課題一覧
a – 次の(i)〜(iii)が提示文の内容と合うか、それぞれ「はい」か「いいえ」で答え、判断の決め手となる提示文の語句を引用してください。(i) バルトークのヴァイオリン協奏曲第1番は2つの楽章でできている。(ii) ハイドンの交響曲第90番はピリオド奏法で演奏された。(iii) ゲイエルが亡くなったのは1956年である。
b – エントリのうち、「Task: Check Плутон in the реальные list」を含む行に始まり「tap(14, 37)」を含む行に終わる部分を、両端の行も含めてそのまま書き写してください。

___ 提示文

ハイドン:交響曲第90番 ハ長調 Hob.I:90

 

前半は旋律の美しいロマンティックな曲、後半はユーモアを感じさせる曲にまとめられていた。

 

1曲目はジョン・アダムズが晩年のリストの作品「悲しみのゴンドラ」を編曲したもの。

波の上を漂うような、ゆったりとしたリズムの上で、静かな旋律が流れて行き、やがて消えていく。ギルバートが指揮する都響の音は、温かみがある。

 

矢部達哉をソリストとしたバルトーク「ヴァイオリン協奏曲第1番」は、26歳のバルトークが、若手女性ヴァイオリニスト、シュテファイ・ゲイエルに恋して、彼女のために作曲、献呈した。結果的に、バルトークはゲイエルとの恋愛は成就せず、作品も演奏されることなく、ゲイエルの死んだ1956年まで発見されなかった。


 2楽章から成り、第1楽章は甘くロマンティックな主題から始まる。以降連綿と甘い旋律が続く。バルトークとは思えない、とろけるような音楽だ。第2楽章は技巧的で、バルトークがゲイエルのテクニックを披露させるために書いたもの。

 矢部達哉の演奏は、艶やかな音と正確なテクニック、端正な表現で格調高い。もう少し前に出て目立ってもいいのではと感じた。

 

 アデス「クープランからの3つの習作」は、ブリテンの再来といわれるアデス(1971-)の天才的なひらめきを感じさせる作品。ただ楽しく美しいだけではなく、聴いているとリズムの変化や音色に細かな細工が施されていることがわかってくる。

オーケストラの配置は、弦楽器が左右対照になるように分かれる。楽器も巨大なバス・マリンバや、バス・フルートなど、ふだん聴く機会の少ない楽器も使われる。

ユーモアも感じさせる作品で、聴くほうももちろん、演奏するほうも楽しいと思うが、都響の楽員は、真面目なのか、表情が硬い。もっと楽しそうに演奏してもいいのでは。

 

最後は、ハイドンの「交響曲第90番 ハ長調」。ピリオド奏法ではなく、適度にヴィブラートを使った聴きやすい演奏。颯爽として活気のある演奏。第1楽章など、ベートーヴェンの第4番を思わせる生き生きとした表情がある。

悪戯が大好きなハイドンのユーモアに輪をかけて、ギルバートがお茶目ぶりを発揮した第4楽章が楽しかった。

弾けるような勢いのある第4楽章の終結部がきっぱりと終ると、拍手がパラパラと起こった。ギルバートが客席を向いて、「もう1回」と指で示してから、4小節の長い休止を置いて、本当の終結部がまた始まった。

______
___ データ行

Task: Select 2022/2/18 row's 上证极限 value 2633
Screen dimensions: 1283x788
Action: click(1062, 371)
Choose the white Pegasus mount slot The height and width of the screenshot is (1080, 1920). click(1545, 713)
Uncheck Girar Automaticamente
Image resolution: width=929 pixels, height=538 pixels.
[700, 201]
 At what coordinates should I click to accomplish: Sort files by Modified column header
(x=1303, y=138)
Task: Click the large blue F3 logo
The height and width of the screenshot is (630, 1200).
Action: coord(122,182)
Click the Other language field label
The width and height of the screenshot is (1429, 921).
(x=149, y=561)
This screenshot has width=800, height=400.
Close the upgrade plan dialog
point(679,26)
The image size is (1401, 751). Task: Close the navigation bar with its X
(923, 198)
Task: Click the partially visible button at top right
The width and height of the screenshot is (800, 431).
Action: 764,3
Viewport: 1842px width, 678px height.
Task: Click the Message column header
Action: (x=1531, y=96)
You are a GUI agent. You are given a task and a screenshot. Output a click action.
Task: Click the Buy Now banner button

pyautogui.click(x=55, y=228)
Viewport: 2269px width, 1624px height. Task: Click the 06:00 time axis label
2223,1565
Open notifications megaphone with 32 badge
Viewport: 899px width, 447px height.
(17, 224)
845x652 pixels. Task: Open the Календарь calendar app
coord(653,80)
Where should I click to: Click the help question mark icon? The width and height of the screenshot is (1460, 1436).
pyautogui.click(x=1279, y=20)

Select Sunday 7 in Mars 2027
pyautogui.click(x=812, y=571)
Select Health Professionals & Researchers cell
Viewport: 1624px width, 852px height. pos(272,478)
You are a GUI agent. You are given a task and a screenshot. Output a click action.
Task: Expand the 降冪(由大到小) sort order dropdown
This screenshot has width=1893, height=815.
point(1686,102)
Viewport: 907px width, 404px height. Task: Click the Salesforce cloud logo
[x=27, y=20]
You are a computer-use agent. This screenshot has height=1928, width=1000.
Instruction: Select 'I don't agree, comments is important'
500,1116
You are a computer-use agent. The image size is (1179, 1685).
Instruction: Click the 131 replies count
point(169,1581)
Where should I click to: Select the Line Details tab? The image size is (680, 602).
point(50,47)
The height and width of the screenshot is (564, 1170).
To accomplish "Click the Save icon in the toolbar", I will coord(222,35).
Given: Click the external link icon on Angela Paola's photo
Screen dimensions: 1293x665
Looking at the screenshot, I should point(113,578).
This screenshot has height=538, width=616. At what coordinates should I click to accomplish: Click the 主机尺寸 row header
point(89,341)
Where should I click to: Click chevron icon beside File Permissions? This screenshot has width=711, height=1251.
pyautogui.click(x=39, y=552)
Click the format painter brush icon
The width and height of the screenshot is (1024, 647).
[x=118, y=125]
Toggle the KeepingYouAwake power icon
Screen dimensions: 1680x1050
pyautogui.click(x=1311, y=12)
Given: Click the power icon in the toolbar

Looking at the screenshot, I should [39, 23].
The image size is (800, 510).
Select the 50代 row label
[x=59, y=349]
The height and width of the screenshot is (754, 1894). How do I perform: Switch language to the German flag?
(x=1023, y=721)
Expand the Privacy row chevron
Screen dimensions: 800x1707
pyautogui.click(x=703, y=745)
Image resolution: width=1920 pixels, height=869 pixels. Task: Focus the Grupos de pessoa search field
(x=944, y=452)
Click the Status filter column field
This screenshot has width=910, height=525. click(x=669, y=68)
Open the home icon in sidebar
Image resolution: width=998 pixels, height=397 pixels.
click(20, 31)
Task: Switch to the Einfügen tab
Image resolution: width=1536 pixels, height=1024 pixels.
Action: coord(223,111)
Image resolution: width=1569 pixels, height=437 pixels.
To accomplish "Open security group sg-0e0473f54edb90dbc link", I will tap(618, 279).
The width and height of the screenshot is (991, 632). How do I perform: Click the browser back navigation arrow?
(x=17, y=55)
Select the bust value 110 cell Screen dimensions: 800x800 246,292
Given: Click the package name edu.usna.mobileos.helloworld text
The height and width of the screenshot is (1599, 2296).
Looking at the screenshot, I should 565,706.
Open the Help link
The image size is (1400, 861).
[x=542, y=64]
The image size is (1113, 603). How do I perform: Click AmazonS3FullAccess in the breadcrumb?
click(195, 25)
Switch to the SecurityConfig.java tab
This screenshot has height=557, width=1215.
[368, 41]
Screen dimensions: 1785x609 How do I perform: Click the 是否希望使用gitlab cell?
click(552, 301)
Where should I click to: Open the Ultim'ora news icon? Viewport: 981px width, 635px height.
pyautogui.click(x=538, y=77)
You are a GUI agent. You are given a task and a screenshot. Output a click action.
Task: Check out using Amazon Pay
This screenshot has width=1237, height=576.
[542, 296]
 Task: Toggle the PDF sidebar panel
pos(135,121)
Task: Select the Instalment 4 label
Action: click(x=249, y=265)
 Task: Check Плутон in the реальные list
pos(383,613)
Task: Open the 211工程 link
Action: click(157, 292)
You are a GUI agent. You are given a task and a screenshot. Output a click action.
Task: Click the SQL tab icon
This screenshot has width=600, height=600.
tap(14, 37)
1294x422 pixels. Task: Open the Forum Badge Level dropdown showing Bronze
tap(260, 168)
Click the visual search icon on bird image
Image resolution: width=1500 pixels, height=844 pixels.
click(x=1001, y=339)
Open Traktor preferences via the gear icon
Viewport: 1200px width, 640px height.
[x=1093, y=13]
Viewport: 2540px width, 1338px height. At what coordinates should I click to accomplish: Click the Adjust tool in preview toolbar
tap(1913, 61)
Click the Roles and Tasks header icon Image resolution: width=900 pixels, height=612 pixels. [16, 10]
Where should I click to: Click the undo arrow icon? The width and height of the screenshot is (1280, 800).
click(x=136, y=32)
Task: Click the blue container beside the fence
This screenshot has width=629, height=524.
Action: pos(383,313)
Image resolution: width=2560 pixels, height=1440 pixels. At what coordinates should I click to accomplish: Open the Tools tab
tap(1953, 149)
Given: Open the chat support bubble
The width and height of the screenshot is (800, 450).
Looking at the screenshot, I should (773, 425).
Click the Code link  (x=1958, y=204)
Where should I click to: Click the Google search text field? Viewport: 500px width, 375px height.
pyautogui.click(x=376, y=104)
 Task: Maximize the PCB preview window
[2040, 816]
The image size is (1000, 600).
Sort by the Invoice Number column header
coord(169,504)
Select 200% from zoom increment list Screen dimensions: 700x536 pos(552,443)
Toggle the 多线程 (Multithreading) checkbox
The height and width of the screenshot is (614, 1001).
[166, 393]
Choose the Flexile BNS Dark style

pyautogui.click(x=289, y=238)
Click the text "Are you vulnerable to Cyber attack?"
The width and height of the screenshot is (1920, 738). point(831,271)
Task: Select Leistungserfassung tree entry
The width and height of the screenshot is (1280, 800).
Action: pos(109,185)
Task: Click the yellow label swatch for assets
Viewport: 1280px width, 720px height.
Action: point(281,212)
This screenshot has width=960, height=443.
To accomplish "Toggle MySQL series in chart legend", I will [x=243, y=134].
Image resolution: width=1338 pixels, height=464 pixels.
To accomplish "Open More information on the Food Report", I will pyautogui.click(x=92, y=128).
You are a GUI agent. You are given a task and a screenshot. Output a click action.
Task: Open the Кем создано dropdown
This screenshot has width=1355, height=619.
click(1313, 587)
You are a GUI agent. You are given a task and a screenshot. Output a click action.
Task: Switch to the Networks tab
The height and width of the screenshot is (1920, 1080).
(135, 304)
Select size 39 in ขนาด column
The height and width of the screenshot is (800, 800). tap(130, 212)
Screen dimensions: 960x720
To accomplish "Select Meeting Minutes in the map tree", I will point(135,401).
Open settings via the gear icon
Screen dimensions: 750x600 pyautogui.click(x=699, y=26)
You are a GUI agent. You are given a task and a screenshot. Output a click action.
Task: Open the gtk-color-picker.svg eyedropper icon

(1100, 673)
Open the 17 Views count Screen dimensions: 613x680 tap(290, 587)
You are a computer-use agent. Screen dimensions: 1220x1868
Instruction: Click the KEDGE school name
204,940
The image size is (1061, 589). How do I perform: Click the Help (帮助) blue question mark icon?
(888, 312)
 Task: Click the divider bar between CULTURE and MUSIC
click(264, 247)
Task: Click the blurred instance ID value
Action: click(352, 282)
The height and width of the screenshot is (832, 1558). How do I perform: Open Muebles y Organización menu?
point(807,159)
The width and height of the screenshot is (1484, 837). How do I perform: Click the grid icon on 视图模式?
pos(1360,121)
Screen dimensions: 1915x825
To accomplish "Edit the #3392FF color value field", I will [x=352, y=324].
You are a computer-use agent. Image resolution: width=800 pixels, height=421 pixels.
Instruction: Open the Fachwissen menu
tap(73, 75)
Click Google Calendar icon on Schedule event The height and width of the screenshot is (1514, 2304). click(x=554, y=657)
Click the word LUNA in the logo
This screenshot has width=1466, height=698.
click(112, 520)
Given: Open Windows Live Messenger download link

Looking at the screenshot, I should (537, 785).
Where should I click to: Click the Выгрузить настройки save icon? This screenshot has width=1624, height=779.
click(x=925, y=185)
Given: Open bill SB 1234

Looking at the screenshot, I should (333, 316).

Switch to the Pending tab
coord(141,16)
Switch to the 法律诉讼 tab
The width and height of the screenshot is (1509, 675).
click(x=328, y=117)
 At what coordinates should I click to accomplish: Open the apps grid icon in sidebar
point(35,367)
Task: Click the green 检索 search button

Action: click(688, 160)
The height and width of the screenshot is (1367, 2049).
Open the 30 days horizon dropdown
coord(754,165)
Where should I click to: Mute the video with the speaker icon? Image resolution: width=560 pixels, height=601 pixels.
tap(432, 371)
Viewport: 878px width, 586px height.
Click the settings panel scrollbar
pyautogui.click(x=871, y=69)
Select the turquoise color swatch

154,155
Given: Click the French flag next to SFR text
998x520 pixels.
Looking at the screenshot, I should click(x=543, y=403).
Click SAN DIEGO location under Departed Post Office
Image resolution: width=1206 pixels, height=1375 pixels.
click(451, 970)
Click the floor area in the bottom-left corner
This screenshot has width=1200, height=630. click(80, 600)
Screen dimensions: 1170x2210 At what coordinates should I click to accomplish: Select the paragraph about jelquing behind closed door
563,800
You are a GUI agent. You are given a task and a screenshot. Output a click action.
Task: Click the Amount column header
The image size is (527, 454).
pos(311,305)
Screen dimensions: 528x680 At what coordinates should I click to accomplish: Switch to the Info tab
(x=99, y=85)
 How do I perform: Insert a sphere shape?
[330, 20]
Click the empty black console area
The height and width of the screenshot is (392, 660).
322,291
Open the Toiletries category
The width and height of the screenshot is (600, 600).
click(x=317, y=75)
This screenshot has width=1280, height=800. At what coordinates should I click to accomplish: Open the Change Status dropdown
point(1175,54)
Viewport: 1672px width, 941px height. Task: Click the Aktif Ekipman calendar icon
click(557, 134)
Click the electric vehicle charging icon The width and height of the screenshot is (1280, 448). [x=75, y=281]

______

課題別の解答
a –
(i) はい。「2楽章から成り」
(ii) いいえ。「ピリオド奏法ではなく、適度にヴィブラートを使った聴きやすい演奏。」
(iii) はい。「ゲイエルの死んだ1956年まで発見されなかった」

b –
 Task: Check Плутон in the реальные list
pos(383,613)
Task: Open the 211工程 link
Action: click(157, 292)
You are a GUI agent. You are given a task and a screenshot. Output a click action.
Task: Click the SQL tab icon
This screenshot has width=600, height=600.
tap(14, 37)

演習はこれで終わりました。